What to do
Write the data below out again in full, exactly as shown.

○ ○ ○

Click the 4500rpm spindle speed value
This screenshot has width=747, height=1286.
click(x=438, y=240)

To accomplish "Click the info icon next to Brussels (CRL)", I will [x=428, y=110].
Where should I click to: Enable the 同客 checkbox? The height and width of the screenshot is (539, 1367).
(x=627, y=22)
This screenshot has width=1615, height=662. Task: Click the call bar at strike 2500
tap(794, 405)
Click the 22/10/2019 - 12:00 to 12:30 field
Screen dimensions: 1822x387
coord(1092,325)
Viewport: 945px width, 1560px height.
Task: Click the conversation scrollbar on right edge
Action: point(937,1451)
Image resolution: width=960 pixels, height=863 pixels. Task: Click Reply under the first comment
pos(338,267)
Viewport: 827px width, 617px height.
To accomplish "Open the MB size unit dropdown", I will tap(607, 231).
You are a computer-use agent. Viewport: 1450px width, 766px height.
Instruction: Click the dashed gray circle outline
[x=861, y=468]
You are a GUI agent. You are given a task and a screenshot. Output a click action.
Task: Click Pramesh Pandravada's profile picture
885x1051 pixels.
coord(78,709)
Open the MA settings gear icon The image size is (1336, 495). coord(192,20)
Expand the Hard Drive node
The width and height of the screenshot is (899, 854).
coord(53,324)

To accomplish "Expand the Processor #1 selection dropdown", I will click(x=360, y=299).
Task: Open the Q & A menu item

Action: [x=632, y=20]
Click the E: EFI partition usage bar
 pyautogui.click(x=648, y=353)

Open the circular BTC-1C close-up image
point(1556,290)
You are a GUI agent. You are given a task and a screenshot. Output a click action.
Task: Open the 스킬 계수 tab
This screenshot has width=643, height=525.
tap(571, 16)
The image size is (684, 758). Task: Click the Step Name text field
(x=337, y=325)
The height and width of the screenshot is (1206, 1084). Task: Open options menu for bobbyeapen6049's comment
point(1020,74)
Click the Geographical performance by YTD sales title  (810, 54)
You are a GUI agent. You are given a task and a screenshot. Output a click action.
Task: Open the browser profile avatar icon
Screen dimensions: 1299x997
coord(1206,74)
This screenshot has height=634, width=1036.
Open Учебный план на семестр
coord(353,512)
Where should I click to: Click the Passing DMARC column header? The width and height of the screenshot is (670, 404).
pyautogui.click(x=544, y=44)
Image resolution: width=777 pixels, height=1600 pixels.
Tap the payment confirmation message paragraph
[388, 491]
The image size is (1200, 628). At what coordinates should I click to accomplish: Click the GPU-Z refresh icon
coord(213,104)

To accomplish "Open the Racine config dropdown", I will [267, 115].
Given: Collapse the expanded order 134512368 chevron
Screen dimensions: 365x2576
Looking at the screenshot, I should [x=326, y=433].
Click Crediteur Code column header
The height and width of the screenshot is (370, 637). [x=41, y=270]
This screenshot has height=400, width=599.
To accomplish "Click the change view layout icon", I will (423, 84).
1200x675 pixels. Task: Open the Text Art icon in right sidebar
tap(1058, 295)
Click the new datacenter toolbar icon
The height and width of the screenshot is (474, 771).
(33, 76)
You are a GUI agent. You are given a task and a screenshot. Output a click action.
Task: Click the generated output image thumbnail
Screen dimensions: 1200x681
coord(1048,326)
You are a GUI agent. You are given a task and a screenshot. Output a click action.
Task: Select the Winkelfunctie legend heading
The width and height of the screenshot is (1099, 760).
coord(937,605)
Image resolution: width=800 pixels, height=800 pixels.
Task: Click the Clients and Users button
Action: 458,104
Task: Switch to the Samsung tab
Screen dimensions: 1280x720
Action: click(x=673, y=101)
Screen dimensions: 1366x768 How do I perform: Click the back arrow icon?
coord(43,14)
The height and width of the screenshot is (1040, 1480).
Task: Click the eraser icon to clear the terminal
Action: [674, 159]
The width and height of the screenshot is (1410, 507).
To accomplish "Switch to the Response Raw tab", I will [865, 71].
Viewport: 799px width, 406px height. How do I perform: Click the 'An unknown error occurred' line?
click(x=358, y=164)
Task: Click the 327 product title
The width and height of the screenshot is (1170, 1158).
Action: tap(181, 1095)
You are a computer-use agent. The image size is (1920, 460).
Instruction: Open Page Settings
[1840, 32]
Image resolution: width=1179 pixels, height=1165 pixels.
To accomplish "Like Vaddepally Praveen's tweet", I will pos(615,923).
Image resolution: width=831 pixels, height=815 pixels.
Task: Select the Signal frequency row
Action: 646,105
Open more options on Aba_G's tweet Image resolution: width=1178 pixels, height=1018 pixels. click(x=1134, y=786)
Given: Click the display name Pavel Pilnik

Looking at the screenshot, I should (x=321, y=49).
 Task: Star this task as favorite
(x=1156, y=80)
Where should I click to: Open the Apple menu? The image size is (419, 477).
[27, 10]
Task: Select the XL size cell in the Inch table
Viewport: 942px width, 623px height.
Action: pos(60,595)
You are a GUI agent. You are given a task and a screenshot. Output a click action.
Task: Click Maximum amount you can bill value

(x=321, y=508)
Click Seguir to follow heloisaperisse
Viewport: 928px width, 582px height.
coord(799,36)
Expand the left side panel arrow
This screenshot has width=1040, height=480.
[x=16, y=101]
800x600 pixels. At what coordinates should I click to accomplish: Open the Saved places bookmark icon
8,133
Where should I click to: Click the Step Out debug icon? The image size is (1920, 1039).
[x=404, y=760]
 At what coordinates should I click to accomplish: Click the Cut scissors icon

○ ○ ○

Expected output
Click the 4500rpm spindle speed value
This screenshot has width=747, height=1286.
click(x=438, y=240)

To accomplish "Click the info icon next to Brussels (CRL)", I will [x=428, y=110].
Where should I click to: Enable the 同客 checkbox? The height and width of the screenshot is (539, 1367).
(x=627, y=22)
This screenshot has width=1615, height=662. Task: Click the call bar at strike 2500
tap(794, 405)
Click the 22/10/2019 - 12:00 to 12:30 field
Screen dimensions: 1822x387
coord(1092,325)
Viewport: 945px width, 1560px height.
Task: Click the conversation scrollbar on right edge
Action: point(937,1451)
Image resolution: width=960 pixels, height=863 pixels. Task: Click Reply under the first comment
pos(338,267)
Viewport: 827px width, 617px height.
To accomplish "Open the MB size unit dropdown", I will tap(607, 231).
You are a computer-use agent. Viewport: 1450px width, 766px height.
Instruction: Click the dashed gray circle outline
[x=861, y=468]
You are a GUI agent. You are given a task and a screenshot. Output a click action.
Task: Click Pramesh Pandravada's profile picture
885x1051 pixels.
coord(78,709)
Open the MA settings gear icon The image size is (1336, 495). coord(192,20)
Expand the Hard Drive node
The width and height of the screenshot is (899, 854).
coord(53,324)

To accomplish "Expand the Processor #1 selection dropdown", I will click(x=360, y=299).
Task: Open the Q & A menu item

Action: [x=632, y=20]
Click the E: EFI partition usage bar
 pyautogui.click(x=648, y=353)

Open the circular BTC-1C close-up image
point(1556,290)
You are a GUI agent. You are given a task and a screenshot. Output a click action.
Task: Open the 스킬 계수 tab
This screenshot has width=643, height=525.
tap(571, 16)
The image size is (684, 758). Task: Click the Step Name text field
(x=337, y=325)
The height and width of the screenshot is (1206, 1084). Task: Open options menu for bobbyeapen6049's comment
point(1020,74)
Click the Geographical performance by YTD sales title  (810, 54)
You are a GUI agent. You are given a task and a screenshot. Output a click action.
Task: Open the browser profile avatar icon
Screen dimensions: 1299x997
coord(1206,74)
This screenshot has height=634, width=1036.
Open Учебный план на семестр
coord(353,512)
Where should I click to: Click the Passing DMARC column header? The width and height of the screenshot is (670, 404).
pyautogui.click(x=544, y=44)
Image resolution: width=777 pixels, height=1600 pixels.
Tap the payment confirmation message paragraph
[388, 491]
The image size is (1200, 628). At what coordinates should I click to accomplish: Click the GPU-Z refresh icon
coord(213,104)

To accomplish "Open the Racine config dropdown", I will [267, 115].
Given: Collapse the expanded order 134512368 chevron
Screen dimensions: 365x2576
Looking at the screenshot, I should [x=326, y=433].
Click Crediteur Code column header
The height and width of the screenshot is (370, 637). [x=41, y=270]
This screenshot has height=400, width=599.
To accomplish "Click the change view layout icon", I will (423, 84).
1200x675 pixels. Task: Open the Text Art icon in right sidebar
tap(1058, 295)
Click the new datacenter toolbar icon
The height and width of the screenshot is (474, 771).
(33, 76)
You are a GUI agent. You are given a task and a screenshot. Output a click action.
Task: Click the generated output image thumbnail
Screen dimensions: 1200x681
coord(1048,326)
You are a GUI agent. You are given a task and a screenshot. Output a click action.
Task: Select the Winkelfunctie legend heading
The width and height of the screenshot is (1099, 760).
coord(937,605)
Image resolution: width=800 pixels, height=800 pixels.
Task: Click the Clients and Users button
Action: 458,104
Task: Switch to the Samsung tab
Screen dimensions: 1280x720
Action: click(x=673, y=101)
Screen dimensions: 1366x768 How do I perform: Click the back arrow icon?
coord(43,14)
The height and width of the screenshot is (1040, 1480).
Task: Click the eraser icon to clear the terminal
Action: [674, 159]
The width and height of the screenshot is (1410, 507).
To accomplish "Switch to the Response Raw tab", I will [865, 71].
Viewport: 799px width, 406px height. How do I perform: Click the 'An unknown error occurred' line?
click(x=358, y=164)
Task: Click the 327 product title
The width and height of the screenshot is (1170, 1158).
Action: tap(181, 1095)
You are a computer-use agent. The image size is (1920, 460).
Instruction: Open Page Settings
[1840, 32]
Image resolution: width=1179 pixels, height=1165 pixels.
To accomplish "Like Vaddepally Praveen's tweet", I will pos(615,923).
Image resolution: width=831 pixels, height=815 pixels.
Task: Select the Signal frequency row
Action: 646,105
Open more options on Aba_G's tweet Image resolution: width=1178 pixels, height=1018 pixels. click(x=1134, y=786)
Given: Click the display name Pavel Pilnik

Looking at the screenshot, I should (x=321, y=49).
 Task: Star this task as favorite
(x=1156, y=80)
Where should I click to: Open the Apple menu? The image size is (419, 477).
[27, 10]
Task: Select the XL size cell in the Inch table
Viewport: 942px width, 623px height.
Action: pos(60,595)
You are a GUI agent. You are given a task and a screenshot. Output a click action.
Task: Click Maximum amount you can bill value

(x=321, y=508)
Click Seguir to follow heloisaperisse
Viewport: 928px width, 582px height.
coord(799,36)
Expand the left side panel arrow
This screenshot has width=1040, height=480.
[x=16, y=101]
800x600 pixels. At what coordinates should I click to accomplish: Open the Saved places bookmark icon
8,133
Where should I click to: Click the Step Out debug icon? The image size is (1920, 1039).
[x=404, y=760]
 At what coordinates should I click to accomplish: Click the Cut scissors icon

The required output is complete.